Diese Klausel umfaßt nach der Auslegung auch solche Buchungen, die bei der fehlerhaften Ausführung eines Zahlungsauftrags anfallen, was § 675y Abs. 1 Satz 2, Abs. 2 Satz 2, Abs. 4 BGB widerspricht. Diese Klausel ist unwirksam, da allgemeine Geschäftsbedingungen, die zum Nachteil des Kunden gegen (halb-)zwingendes Recht verstoßen, ihn unangemessen benachteiligen gem. § 307 Abs. 1 Satz 1 BGB

Verjährungsbeginn von Rückforderungsansprüchen bei unwirksamen Formularkreditverträgen BGH Urteile vom 28. Oktober 2014 XI ZR 348/13 und BGH XI ZR 17/14

Der XI. Zivilsenat des Bundesgerichtshofs hat am 28.10.2014 in zwei anhängigen Verfahren für den Bereich des Verbraucherkreditrechts über die bislang strittige Frage des Verjährungsbeginns bei Rückforderungsansprüchen bei unwirksam formularmäßig vereinbarten Darlehensbearbeitungsentgelten verhandelt. Er kommt dabei zu dem Ergebnis, dass nur solche Rückforderungsansprüche verjährt sind, die vor dem Jahr 2004 entstanden sind, sofern innerhalb der absoluten – kenntnisunabhängigen – 10jährigen Verjährungsfrist des § 199 Abs. 4 BGB vom Kreditnehmer keine verjährungshemmenden Maßnahmen ergriffen worden sind (z.B. durch Klage oder  Güteantrag).
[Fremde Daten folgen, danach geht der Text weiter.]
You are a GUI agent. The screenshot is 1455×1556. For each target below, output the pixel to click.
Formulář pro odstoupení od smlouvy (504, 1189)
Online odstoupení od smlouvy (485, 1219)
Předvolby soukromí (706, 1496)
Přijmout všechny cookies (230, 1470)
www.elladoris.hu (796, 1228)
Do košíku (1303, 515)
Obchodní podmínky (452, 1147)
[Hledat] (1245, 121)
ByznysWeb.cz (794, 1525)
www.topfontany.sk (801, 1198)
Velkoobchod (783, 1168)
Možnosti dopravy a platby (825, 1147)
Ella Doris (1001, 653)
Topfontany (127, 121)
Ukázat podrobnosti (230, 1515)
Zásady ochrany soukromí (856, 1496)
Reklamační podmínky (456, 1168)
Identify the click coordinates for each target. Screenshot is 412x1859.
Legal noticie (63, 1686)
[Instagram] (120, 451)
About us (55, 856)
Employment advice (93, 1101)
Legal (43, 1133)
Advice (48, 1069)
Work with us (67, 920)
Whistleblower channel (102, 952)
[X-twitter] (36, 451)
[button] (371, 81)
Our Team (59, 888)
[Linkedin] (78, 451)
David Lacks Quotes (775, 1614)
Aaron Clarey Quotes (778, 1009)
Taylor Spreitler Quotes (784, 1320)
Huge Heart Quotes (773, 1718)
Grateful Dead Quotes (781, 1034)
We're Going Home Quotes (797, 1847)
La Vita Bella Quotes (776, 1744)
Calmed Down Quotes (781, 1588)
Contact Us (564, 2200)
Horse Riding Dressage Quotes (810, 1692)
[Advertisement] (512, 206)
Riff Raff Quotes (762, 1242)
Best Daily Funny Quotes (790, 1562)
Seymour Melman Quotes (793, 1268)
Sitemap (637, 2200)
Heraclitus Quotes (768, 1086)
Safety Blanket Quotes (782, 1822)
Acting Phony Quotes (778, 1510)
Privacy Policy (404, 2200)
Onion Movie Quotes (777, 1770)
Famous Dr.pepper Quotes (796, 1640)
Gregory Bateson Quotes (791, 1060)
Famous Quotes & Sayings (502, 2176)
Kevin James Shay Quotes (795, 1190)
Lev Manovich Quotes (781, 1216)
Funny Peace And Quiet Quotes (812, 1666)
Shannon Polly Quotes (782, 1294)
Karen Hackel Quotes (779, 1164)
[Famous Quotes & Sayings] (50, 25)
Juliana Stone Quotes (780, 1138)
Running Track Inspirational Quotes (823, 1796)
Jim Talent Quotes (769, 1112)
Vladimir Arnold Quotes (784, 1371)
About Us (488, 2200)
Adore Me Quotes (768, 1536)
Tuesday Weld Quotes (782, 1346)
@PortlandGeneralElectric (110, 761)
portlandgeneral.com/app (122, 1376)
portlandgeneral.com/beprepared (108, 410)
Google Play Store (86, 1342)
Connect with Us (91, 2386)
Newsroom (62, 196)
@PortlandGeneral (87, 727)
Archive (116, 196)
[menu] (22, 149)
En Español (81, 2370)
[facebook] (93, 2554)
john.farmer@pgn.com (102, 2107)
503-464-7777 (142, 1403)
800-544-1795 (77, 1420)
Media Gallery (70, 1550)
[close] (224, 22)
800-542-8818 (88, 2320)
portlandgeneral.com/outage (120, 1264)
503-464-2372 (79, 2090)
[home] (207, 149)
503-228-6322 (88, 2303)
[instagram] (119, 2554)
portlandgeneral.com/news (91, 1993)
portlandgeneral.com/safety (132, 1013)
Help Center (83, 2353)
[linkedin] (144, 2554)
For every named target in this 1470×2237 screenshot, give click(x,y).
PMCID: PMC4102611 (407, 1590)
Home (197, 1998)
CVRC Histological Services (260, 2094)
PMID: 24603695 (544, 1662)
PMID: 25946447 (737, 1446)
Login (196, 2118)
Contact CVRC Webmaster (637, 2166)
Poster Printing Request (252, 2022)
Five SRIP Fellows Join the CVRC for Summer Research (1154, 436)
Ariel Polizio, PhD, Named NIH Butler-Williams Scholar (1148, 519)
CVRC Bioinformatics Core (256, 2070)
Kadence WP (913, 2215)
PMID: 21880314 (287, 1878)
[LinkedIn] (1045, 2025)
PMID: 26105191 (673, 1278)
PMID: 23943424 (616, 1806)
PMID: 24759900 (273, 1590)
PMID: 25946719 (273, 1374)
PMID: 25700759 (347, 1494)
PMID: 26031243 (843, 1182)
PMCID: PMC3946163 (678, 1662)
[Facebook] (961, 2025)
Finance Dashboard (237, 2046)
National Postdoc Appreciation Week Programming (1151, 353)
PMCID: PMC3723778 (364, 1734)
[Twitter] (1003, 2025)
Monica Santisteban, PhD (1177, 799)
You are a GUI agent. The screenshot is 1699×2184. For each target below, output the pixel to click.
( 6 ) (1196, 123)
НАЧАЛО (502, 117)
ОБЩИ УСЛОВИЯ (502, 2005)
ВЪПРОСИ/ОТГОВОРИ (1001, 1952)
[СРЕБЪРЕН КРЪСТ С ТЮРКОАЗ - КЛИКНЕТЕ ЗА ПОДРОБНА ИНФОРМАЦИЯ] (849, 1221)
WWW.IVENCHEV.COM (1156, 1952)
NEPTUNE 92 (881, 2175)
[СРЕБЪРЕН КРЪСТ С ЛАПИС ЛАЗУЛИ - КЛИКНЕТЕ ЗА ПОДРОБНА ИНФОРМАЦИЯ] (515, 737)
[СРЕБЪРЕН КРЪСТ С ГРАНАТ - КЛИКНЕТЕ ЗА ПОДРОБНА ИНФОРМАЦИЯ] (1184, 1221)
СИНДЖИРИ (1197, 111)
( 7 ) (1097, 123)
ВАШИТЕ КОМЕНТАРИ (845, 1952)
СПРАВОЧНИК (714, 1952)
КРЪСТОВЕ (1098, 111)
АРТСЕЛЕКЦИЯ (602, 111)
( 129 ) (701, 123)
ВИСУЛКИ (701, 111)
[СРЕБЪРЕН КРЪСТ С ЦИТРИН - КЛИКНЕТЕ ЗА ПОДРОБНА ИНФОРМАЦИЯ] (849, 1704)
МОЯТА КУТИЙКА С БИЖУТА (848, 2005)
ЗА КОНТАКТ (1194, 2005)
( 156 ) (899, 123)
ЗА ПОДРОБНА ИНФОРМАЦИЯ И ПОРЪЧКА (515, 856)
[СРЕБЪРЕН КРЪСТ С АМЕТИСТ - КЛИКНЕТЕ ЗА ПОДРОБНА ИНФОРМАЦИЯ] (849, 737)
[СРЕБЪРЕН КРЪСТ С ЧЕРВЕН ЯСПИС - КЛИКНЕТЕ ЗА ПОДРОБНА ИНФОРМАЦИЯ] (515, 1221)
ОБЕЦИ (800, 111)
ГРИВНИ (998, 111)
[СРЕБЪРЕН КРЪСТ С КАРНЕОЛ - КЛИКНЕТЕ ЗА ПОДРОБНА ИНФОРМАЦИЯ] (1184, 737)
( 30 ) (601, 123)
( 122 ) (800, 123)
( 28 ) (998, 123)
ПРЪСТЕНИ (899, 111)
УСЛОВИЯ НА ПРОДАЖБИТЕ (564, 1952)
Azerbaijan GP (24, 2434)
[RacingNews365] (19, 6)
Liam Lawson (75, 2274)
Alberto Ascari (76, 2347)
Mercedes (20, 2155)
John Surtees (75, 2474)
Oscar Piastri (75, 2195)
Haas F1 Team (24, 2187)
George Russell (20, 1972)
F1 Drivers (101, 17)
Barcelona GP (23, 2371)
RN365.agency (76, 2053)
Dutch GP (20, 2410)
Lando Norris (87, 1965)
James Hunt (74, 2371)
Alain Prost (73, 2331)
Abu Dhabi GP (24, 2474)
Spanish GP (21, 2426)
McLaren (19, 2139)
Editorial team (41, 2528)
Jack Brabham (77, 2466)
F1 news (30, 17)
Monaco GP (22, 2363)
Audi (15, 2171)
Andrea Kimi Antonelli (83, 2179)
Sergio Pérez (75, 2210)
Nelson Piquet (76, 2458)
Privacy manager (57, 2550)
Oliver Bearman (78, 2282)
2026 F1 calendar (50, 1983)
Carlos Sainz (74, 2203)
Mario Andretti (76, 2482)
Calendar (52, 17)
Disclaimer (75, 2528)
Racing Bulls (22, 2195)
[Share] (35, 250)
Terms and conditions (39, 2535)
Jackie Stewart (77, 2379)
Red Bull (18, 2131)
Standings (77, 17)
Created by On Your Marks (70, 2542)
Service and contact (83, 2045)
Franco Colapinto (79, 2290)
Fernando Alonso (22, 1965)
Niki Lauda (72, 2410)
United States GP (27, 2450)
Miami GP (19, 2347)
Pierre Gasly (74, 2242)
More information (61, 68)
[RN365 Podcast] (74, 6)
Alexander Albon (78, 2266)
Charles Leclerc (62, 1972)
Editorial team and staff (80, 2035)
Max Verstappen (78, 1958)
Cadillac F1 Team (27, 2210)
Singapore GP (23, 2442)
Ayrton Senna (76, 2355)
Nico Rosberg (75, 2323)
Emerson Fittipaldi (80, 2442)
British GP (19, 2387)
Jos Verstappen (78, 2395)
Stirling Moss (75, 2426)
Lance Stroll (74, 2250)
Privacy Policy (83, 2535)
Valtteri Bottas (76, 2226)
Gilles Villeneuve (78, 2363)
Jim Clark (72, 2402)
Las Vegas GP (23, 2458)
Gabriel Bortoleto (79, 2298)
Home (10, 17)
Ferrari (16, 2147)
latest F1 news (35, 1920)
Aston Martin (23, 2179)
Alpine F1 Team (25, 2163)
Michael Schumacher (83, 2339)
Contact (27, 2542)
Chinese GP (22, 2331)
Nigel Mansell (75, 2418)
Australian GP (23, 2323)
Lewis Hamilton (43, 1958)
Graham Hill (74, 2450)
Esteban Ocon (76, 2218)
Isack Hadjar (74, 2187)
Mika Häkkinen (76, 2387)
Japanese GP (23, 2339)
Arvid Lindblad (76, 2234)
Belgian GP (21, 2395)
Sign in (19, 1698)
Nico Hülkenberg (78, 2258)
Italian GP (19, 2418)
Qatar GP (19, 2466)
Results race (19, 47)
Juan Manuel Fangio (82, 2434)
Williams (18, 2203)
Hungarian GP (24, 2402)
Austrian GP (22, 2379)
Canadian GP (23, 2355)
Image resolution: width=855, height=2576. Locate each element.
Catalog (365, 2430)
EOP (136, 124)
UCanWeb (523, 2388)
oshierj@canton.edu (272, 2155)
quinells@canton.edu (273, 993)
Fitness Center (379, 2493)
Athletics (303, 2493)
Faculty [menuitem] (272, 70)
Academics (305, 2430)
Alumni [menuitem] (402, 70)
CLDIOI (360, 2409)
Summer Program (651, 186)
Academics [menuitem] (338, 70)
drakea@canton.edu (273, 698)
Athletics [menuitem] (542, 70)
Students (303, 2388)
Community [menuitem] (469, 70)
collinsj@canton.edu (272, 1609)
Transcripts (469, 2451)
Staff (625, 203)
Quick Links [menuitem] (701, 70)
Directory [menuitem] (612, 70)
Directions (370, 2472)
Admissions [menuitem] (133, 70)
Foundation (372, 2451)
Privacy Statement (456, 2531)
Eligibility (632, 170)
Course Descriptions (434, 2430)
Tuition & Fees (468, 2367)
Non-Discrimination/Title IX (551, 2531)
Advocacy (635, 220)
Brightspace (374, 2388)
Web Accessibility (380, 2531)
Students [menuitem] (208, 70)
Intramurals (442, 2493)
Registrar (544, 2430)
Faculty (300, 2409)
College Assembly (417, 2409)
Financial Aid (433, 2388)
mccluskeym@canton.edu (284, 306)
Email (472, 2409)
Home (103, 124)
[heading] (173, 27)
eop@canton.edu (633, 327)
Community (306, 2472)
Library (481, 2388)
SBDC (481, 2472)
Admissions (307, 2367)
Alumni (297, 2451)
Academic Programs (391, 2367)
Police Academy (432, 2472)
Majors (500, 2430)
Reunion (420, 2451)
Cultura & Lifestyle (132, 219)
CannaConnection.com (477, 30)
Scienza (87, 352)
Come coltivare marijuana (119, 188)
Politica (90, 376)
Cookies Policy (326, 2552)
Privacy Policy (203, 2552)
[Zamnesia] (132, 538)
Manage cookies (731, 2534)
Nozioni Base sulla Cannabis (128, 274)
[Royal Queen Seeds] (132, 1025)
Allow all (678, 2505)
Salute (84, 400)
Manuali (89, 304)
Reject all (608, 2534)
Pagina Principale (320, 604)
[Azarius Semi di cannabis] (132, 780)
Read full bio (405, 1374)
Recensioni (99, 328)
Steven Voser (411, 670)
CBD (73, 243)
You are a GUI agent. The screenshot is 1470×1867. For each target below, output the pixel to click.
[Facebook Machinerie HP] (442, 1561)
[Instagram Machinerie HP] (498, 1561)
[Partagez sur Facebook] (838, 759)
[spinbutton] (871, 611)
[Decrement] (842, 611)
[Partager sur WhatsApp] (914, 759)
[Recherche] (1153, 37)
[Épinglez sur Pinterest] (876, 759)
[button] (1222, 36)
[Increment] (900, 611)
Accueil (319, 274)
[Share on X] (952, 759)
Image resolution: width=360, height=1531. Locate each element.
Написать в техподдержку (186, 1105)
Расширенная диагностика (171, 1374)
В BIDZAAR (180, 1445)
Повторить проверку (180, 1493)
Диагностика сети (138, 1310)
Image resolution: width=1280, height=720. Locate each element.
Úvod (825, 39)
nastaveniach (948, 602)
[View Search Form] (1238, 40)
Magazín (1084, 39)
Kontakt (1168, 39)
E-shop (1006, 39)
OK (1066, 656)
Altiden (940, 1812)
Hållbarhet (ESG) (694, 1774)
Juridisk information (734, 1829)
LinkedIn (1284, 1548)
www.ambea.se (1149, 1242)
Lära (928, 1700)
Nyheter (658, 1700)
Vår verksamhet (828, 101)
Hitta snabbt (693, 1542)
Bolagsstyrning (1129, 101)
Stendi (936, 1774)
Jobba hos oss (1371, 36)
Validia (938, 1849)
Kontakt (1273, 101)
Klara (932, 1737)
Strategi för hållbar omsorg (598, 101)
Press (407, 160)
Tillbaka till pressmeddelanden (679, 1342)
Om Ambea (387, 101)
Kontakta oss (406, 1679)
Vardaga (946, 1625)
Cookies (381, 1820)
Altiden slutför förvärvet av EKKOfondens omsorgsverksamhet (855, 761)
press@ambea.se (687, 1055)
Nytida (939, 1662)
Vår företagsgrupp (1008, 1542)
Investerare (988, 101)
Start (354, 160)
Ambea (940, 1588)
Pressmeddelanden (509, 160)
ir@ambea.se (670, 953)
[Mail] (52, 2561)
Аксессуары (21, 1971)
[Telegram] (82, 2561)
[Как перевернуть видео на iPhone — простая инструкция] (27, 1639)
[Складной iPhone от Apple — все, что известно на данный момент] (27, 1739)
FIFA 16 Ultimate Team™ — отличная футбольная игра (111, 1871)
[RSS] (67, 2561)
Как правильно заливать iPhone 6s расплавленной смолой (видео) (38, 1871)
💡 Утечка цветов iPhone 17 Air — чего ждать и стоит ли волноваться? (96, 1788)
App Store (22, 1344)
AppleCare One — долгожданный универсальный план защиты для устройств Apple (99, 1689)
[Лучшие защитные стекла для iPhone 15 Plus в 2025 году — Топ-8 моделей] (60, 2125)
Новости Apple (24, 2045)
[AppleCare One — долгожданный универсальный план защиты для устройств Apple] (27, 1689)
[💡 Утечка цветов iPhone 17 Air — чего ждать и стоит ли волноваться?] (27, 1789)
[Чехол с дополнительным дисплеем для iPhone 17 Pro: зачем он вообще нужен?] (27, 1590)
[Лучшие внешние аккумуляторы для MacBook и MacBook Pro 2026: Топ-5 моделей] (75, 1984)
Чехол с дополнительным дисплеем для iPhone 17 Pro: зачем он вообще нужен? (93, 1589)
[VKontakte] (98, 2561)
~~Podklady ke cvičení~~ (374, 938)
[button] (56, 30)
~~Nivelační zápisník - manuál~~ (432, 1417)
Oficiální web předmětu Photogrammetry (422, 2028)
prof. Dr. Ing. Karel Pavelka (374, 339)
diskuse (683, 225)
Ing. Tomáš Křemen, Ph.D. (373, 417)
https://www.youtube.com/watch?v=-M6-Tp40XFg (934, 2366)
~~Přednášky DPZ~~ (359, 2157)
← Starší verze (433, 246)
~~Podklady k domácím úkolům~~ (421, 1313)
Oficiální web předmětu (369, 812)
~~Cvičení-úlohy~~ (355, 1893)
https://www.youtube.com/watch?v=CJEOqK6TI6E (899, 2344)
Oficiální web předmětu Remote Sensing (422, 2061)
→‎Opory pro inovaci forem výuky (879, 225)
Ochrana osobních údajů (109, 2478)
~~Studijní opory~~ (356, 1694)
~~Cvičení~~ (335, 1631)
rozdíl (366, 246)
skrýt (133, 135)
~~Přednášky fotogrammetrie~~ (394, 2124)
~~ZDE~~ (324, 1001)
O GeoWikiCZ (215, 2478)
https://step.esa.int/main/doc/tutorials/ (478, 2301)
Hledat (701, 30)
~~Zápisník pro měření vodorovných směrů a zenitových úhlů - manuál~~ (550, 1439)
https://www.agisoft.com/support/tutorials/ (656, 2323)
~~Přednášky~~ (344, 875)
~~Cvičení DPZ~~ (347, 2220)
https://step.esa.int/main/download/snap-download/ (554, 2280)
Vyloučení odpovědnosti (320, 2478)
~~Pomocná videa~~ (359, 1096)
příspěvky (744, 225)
In den beiden Verfahren BGH XI ZR 348/13 und BGH XI ZR 17/14 schlossen die Darlehensnehmer zwischen 2006 und 2011 (BGH XI ZR 348/13) sowie im Jahr 2008  verschiedene Verbraucherdarlehen ab, deren rechtliche Grundlage jeweils Formularverträge waren. Im Rahmen dieser Verträge wurden Bearbeitungsgebühren erhoben, welche die Darlehensnehmer mit den erhobenen Klagen zurückverlangten.
Durch die Urteile vom 13. Mai 2014 ist bereits geklärt, dass die dort verwendeten Formularklauseln unwirksam sind.

Der BGH diskutierte am 28.10.2014 also nur noch über die Frage, bis wann solche Entgelte zurückgefordert werden können. Die kenntnisabhängige dreijährige Verjährungsfrist beginnt grundsätzlich mit dem Schluss des Jahres, in dem der Anspruch entstanden ist und der Gläubiger von den den Anspruch begründenden Umständen Kenntnis erlangt hat oder ohne grobe Fahrlässigkeit erlangen musste (§ 199 Abs. 1 BGB). Die Frage ist, welche Maßstäbe an eine solche Kenntniserlangung zu stellen sind. Zum Teil wird ausgeführt, dass es dem Geschädigten erlaubt sein muss, eine hinreichend aussichtsreiche – wenn auch nicht risikolose – und ihm daher zumutbare Klage zu erheben. Erforderlich ist, dass der Geschädigte aufgrund seines Kenntnisstandes in der Lage ist, eine Schadensersatzklage schlüssig zu begründen.
Problematisch sind die Anforderungen bei einer unklaren Rechtslage, also wenn unter Umständen divergierende untergerichtliche Entscheidungen vorhanden sind. Zwar ist einerseits nicht erforderlich, dass der Geschädigte aus den ihm bekannten Tatsachen die zutreffenden rechtlichen Schlüsse zieht. Allerdings kann eine Rechtsunkenntnis den Verjährungsbeginn dann hinausschieben, wenn eine solche divergierende Rechtslage vorliegt, die selbst ein rechtskundiger Dritter nicht ausreichend einschätzen kann.

So war es hier. Im fraglichen Zeitraum wurden Bearbeitungsentgelte in der Rechtsprechung in „banküblicher Höhe“ bejaht, so dass sich eine anderslautende Rechtsprechung im Sinne der Darlehensnehmer erst im Laufe des Jahres 2011 herauskristallisierte. Erst ab dieser Zeitspanne konnte man daher zu einer Klage raten. Alle Verträge, die ab dem Jahr 2004 entstanden sind, sollten daher eingehend geprüft werden.